Our 12th President, Zachary Taylor himself, is buried here, you understand, and you can see his stone sarcophagus through a glass door. As I imagine it, I rip off the top, and there’s another lid and another and another, all the way down. The tumulus depicted above was his original grave.

I used this spot in my Louisville novel, The Secret of Life. That stone wall in the background is where my hero finally confronts his fellow aliens, who have marooned him here, disguising him as a human. (The high-school state of mind in a nutshell.)

In the afternoon, I was back to wandering in the woods with Ziggy the dog. There’s something so atavistically familiar to me about the patterns of the bare Kentucky trees against the sky. These are, after all, very nearly the first shapes I ever saw.

4 Responses to “Becalmed in Louisville”

  1. Laura Says:

    Your blog is like falling backwards into a calm & warm (but miraculously non-scummy) pond. It’s my most consistent non-guilty pleasure. Thanks.

  2. Eric Craft Says:

    I just wanted to say thanks for the story and the photos also. I was in Louisville the weekend before and am going back this weekend.

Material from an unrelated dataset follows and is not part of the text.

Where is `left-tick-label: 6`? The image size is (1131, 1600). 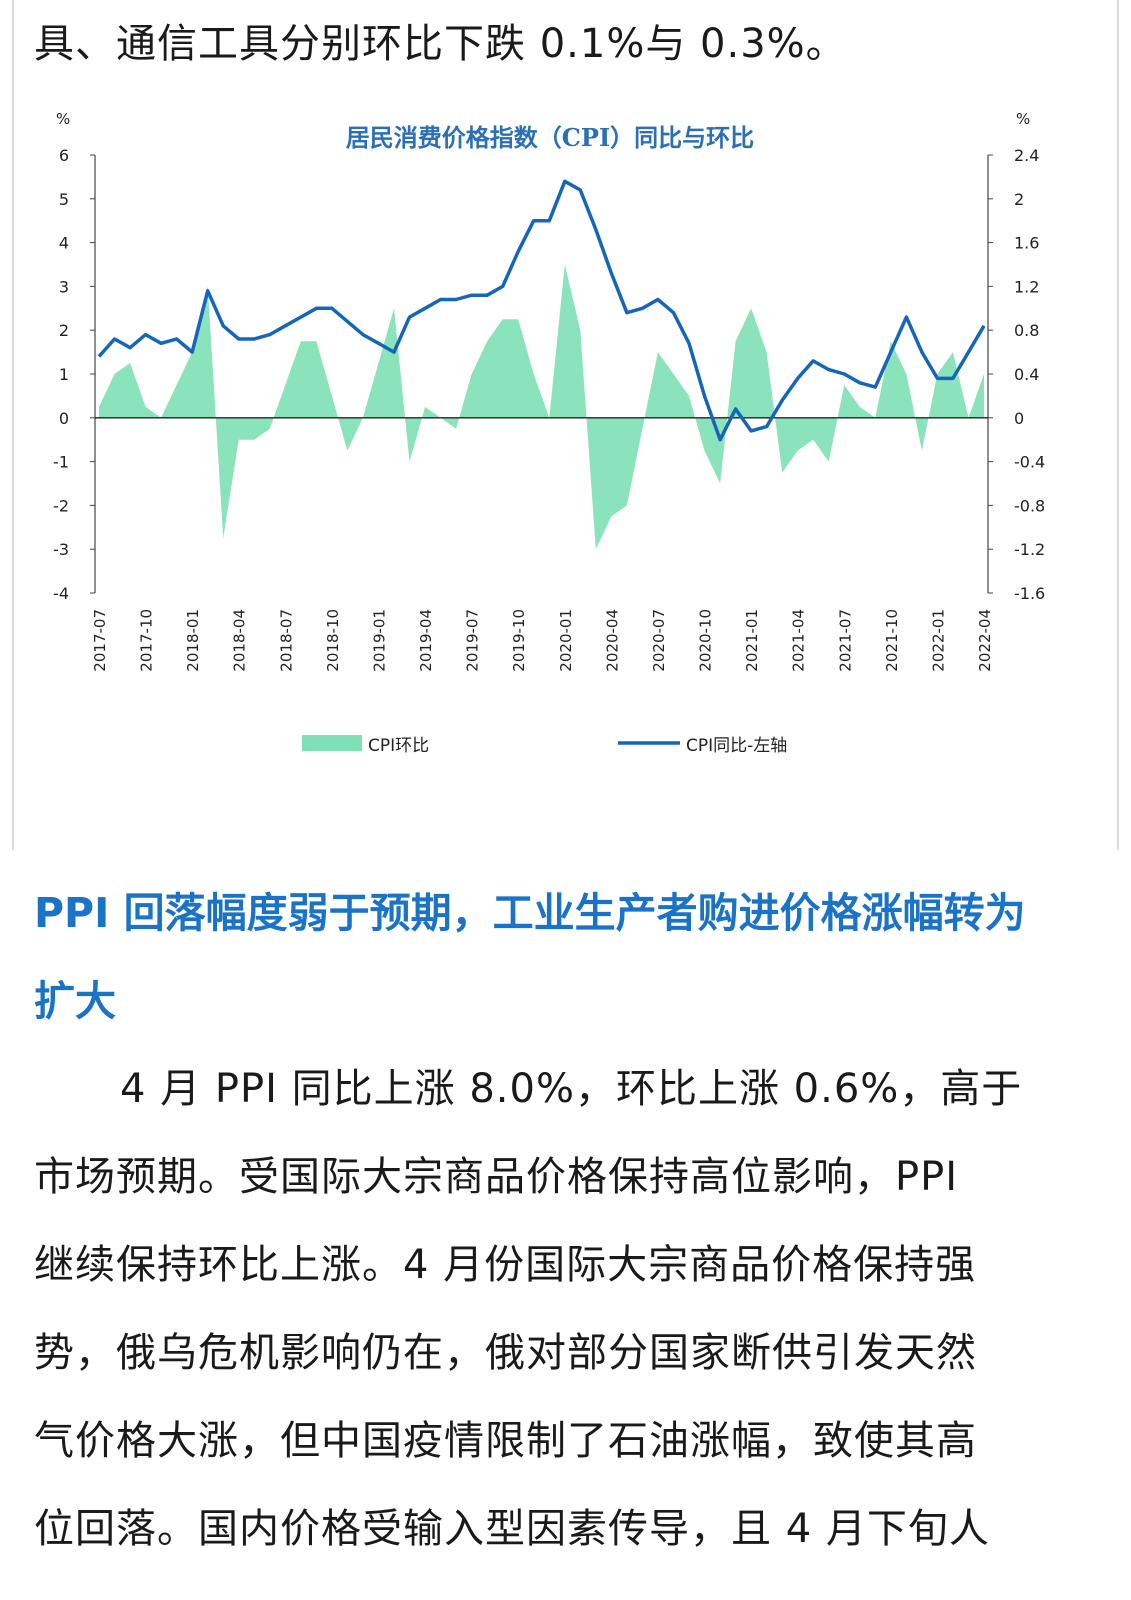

I’ve only been 4 hours away for half of my life and am just now discovering the beauty of Louisville (and the rest of Kentucky).

  3. michiel Dorenbosch Says:

    Dear Rudy

    I tried to send you a email but I was “Greylisted”
    However to my opinion you could be interested.
    That why I try this possibility:

    I send a link to a paper that discusses a reframe of consciousness in the context of evolution. This draft is without any embargo as long as referred to.

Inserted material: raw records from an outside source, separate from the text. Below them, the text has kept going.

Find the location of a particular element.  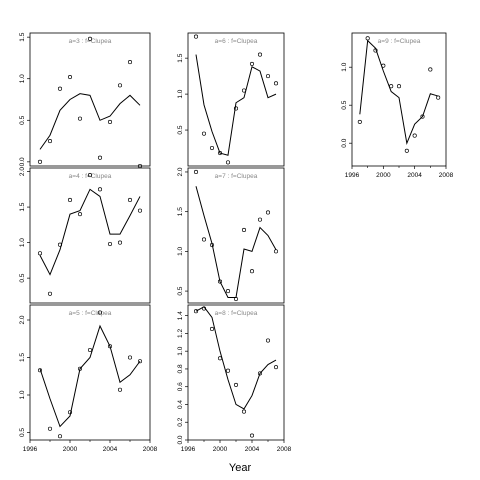

figure-xlabel: Year is located at coordinates (240, 468).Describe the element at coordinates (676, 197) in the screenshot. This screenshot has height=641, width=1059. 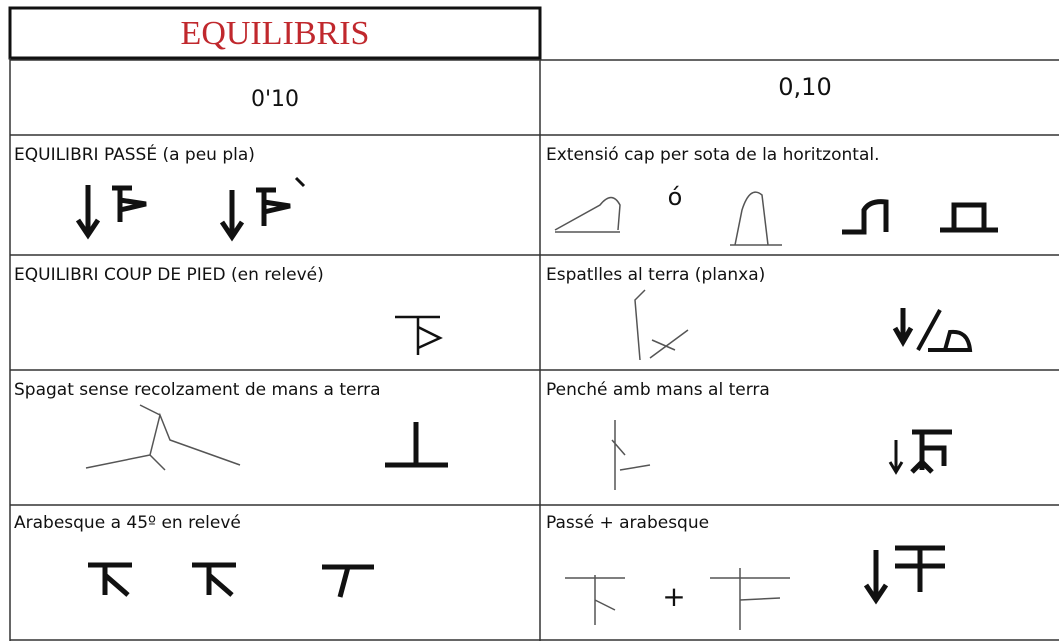
I see `connector: ó` at that location.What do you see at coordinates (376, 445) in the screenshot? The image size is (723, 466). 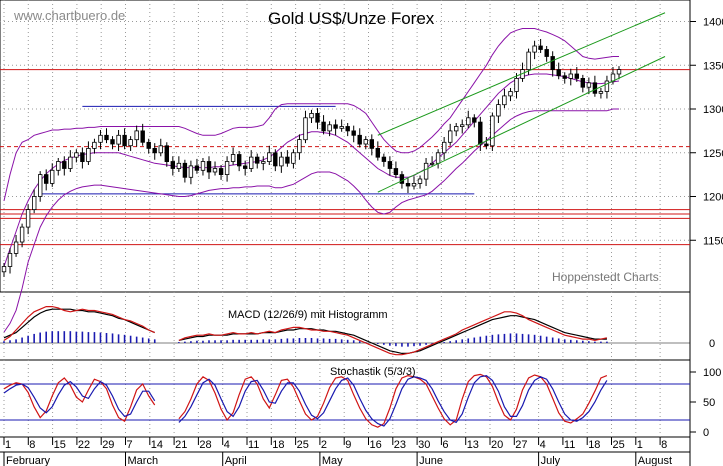 I see `x-tick-label: 16` at bounding box center [376, 445].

    As a biologist, personal counsellor and strategist, I am writing a book about the basics of human motivation. In doing so, I came across the little progress of mankind in understanding consciousness. Being a strategist for me a first question was: “What is blocking our progress?”

    This is where the paper starts. A query which leads to an unexpected new cognitive frame of consciousness.

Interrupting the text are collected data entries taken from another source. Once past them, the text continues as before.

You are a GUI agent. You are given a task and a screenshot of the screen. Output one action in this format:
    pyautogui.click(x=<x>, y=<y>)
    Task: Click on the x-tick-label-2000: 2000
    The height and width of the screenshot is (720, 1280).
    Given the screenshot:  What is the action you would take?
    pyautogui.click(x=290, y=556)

    After first realizing that the earth isn’t the centre of the universe and after realizing that mankind probably isn’t the centre of creation, this paper suggests that not we but the nervous system could be the centre of consciousness.

    Drs. Michiel M. Dorenbosch , dorenbosch@xs4all.nl

    Citation: Dorenbosch, M.M.(2009) The Origin of Consciousness: softening the hard problem. Free essay on internet: draft: 7 Febr. 2009. http://www.shunyam.com

    “THE ORIGIN OF CONSCIOUSNESS”©, “softening the hard problem”© Draft: 20090207, Drs. Michiel. M. Dorenbosch

    Abstract

    Consciousness is an intriguing phenomenon. For some reason it conceals its real nature as long as mankind exists. This modest progress could justify the question: “Is the understanding of consciousness really about consciousness itself?” Maybe it is all about the way we look at it? Searching along this line, there is one remarkable aspect in human cognition that possibly could restrain the answer. We all believe to be conscious ourselves. This widespread certainty is discussed in the context of evolution, suggesting that not we, but the nervous system is conscious.

    The approach seems to offer a humble doorstep to the possibility of insight about consciousness, its origin, function, locations and its nature. At the end of the paper the insights are discussed in the context of the hard problem.

  4. Rudy Says:

    M. Dorenbosch, I did get your email. I admire your quest, and maybe I’ll get around to looking thorugh your manuscript sometime. I wish you good luck in any case.